九.ヴァーラ
「あ、リオナ。おかえりー」
「た、ただいま……?」
カレーらしきスパイシーな香りに包まれながらあまりに普通に出迎えられて、つい普通に返事をしてしまった。
魔女といえば気難しい皺の老婆か、気まぐれな妖艶な美女というイメージで、もし機嫌を損ねてカエルにされたらどうしようかと道中気が気ではなかったのだが、どこにでも居る主婦といった感じの、わたしと同じくらいふっくらした中年女性が現れた。
薄ピンクの小花柄エプロンをつけ、カレールー(?)の付着したお玉を持って出てきたので拍子抜けも良いところだ。
(たしかに、夕食の準備をする時間帯だけど……これが強大な魔女??)
人違いかとも思い、隣に立つファレスを見上げたが「こちらがヴァーラ殿です」と言うので間違いないようだ。
ちなみに、今更だがこの世界とあちらでは服装にそう大差がない。色遣いや形状がややシンプルで素材が木綿や絹などでの天然素材で化繊ではなさそうだというくらい。
王子たちも「どこかの大会社の社長さんの休日」といった雰囲気でファンタジー要素は特になかった。
ヴァーラは片手をエプロンの端で拭いながら、その鼻をわたしの鼻と触れ合うかという程に近寄ると少し難しい顔をした。
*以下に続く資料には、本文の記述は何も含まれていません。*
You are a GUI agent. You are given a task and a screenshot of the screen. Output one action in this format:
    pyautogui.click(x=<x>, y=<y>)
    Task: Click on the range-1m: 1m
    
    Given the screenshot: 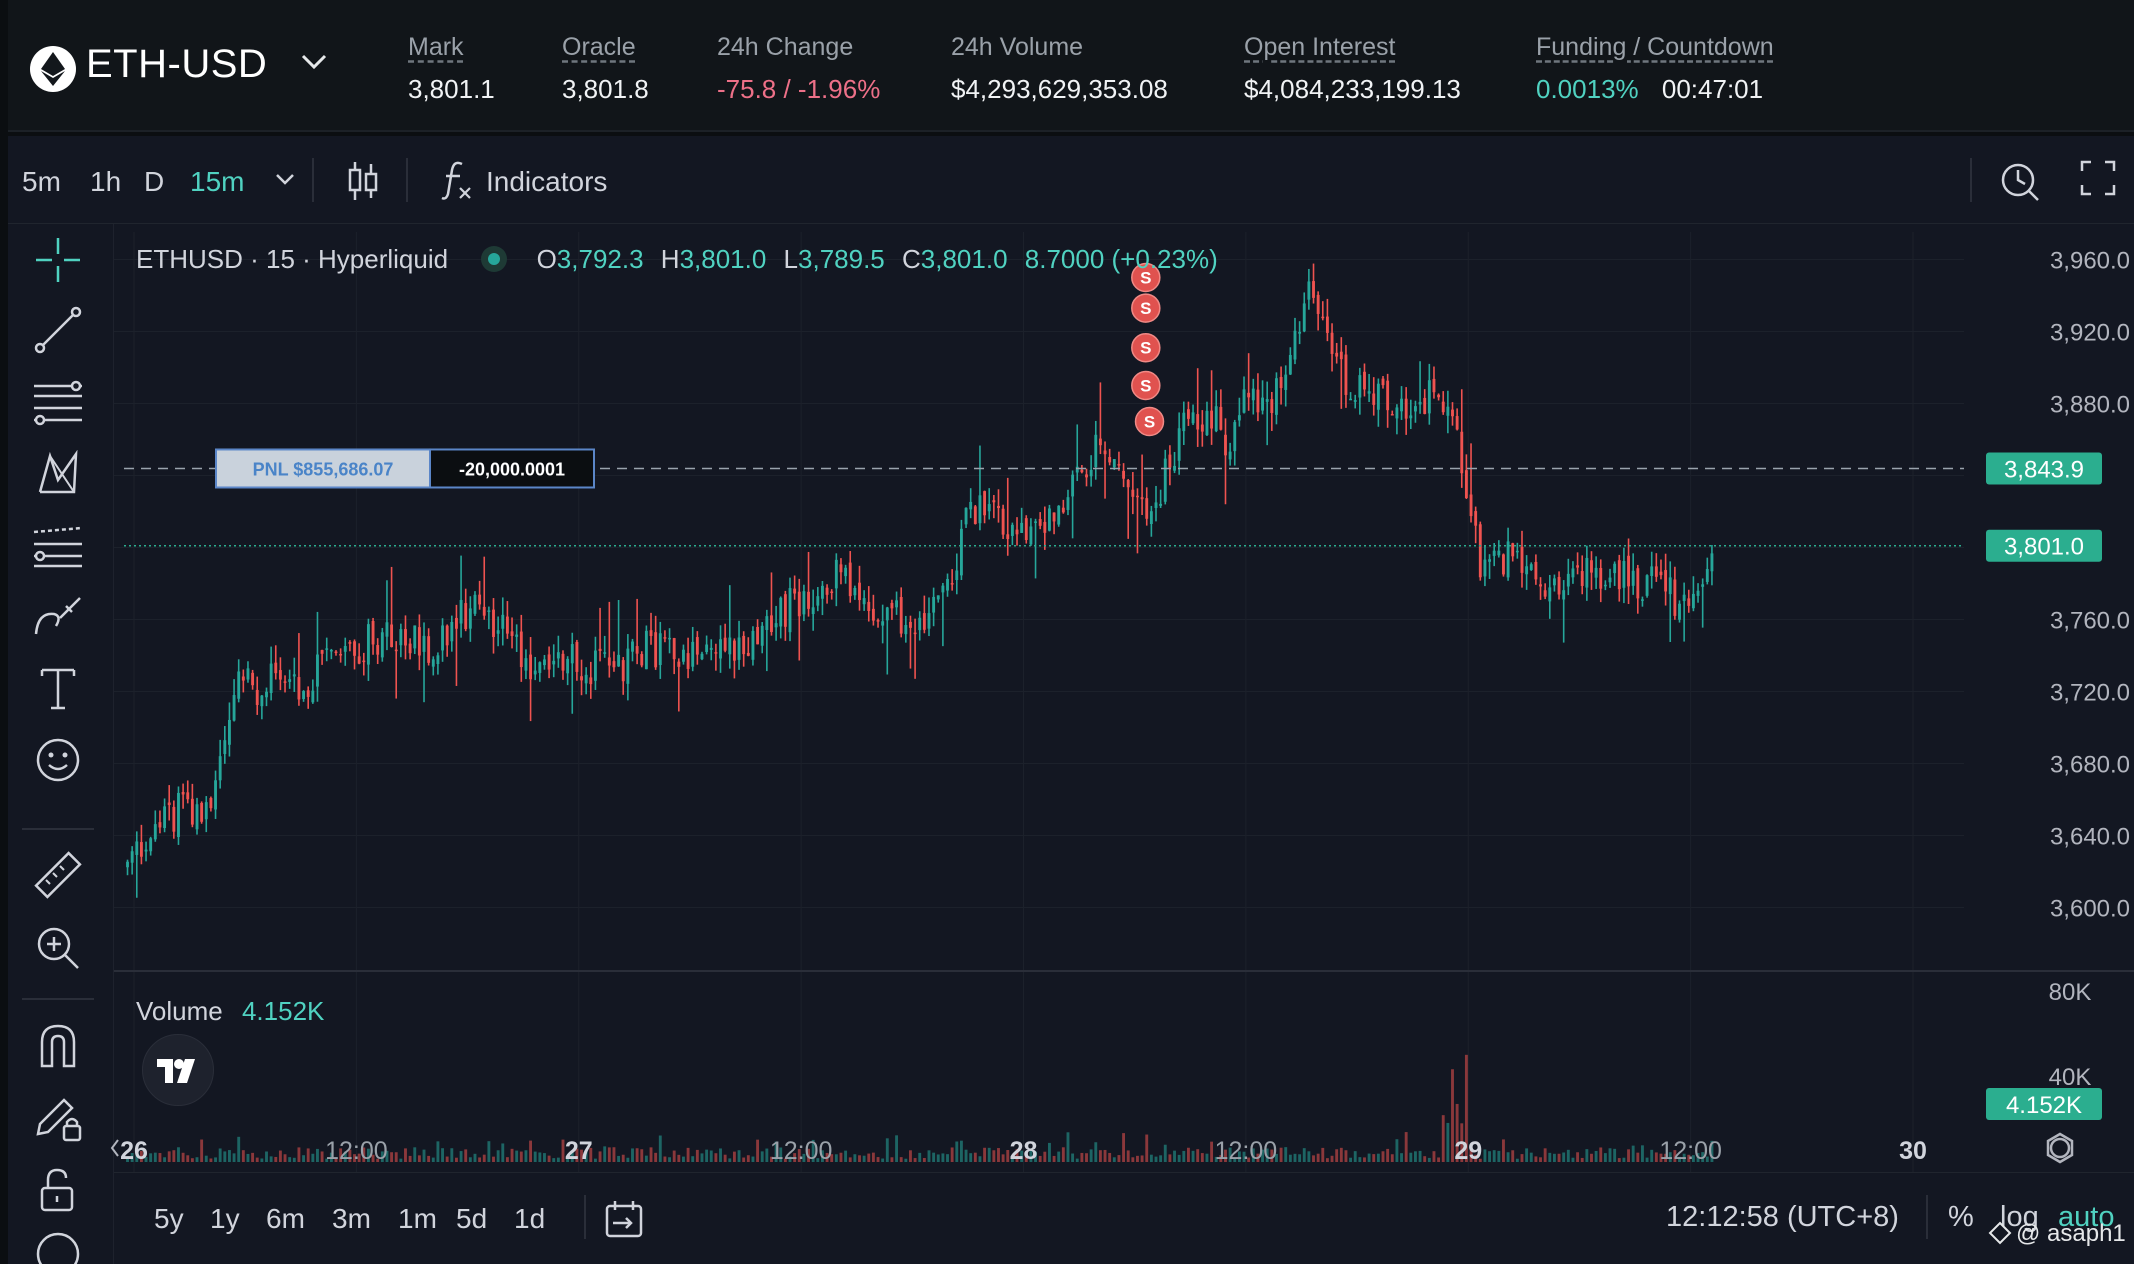 What is the action you would take?
    pyautogui.click(x=418, y=1218)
「あー、まだダメみたいだねぇ。一緒に晩ご飯でも食べようかと思ってたけど、とりあえず今日は帰りな。かーちゃんが心配してる。また迎えに行かせるから」
「え? ……ってえええええ!?」
あっという間に日本の自分の部屋。
「な、なんだったんだ?」
呆然とするわたしの独り言に、間髪を入れず部屋と廊下を仕切る薄い扉の外から気遣わしげな声が応える。
「里緒、いるの? どうかした?」
「……え、あ、なんでもない」
『かーちゃんが心配してる』か。なるほど。さすが強大な魔女さまだ。
「そう? もうすぐご飯だからね」
どうやら我が家の献立もカレーらしい。あちらとこちらの時間差はないようだ。
そして何事もなく一週間が経過した。
アルディアでの一件は妄想トリップ若しくは白昼夢だったのかもしれない。
現実だろうと妄想だろうとどちらでも構わないのだが、今後何かのネタになるかもしれないのであの貴重な体験(妄想)をノートにまとめて思考する日々を送っている。
(余談だが、ネットでの収入は継続して入るようにしている。僅かの稼ぎだが、できるだけ親のお荷物にはなりたくない。)
一.わたしは前世でヴァーラの妹「リオナ」だった?
これは確かめる手段が分からないので保留。
二.ヴァーラの要求は行方不明だったわたしを見つけだし、いずれかの王子と結婚させること。
見つけだすのはともかく結婚させる理由は? よくあるパターンは妹が玉の輿になれば姉にも財産や地位が手に入るなどか。
三.わたしは何かが『まだダメ』らしい。
そもそも当初は「行方不明の妹」だったはずだが、おそらくヴァーラはわたしの所在を知っていたのではないだろうか。「かーちゃんが心配してる」とか「まだダメ」とか、以前からのわたしの生活や家族構成等を知っていたように思える。
四.ヴァーラは何かを企んでいるが、攻撃的ではないようだ。
友達のおばさんみたいに「ご飯食べていきな」的なヒトが国を滅ぼすとか気に入らない奴をカエルにするとか、そういった攻撃はしないだろうと思う。あくまで第一印象のみでの判断だが。
今でこそラノベ専門のわたしだが、小学校にあがった辺りからは推理小説を好んで読んでいた。習っていない漢字も特に意識せず読めた。今思えば、周りの子が大きな字でイラストばかりの年相応の本を読んでいる中で異質だったのだろうが、ともかくこういった推理をするのは意外と楽しいものだ(アルディアの事情を考えれば楽しんでいる場合ではないのだろうが)。
けれどいくら考えても確実なことなど何もない気がする。あるとすれば王子三人が皆違ったタイプのイケメンだった、ということ位だろうか。
あの王子たち、見てるだけなら眼福だが実際に触れ合いたいとは全く思えないのが悲しい。このまま結婚できずに一人寂しい人生を送るのが目に見えているのに、目の前にぶら下がった金持ちのイケメンを見逃すとは、我ながらもったいないことだ―――乙女ゲームなら即攻略対象なのに。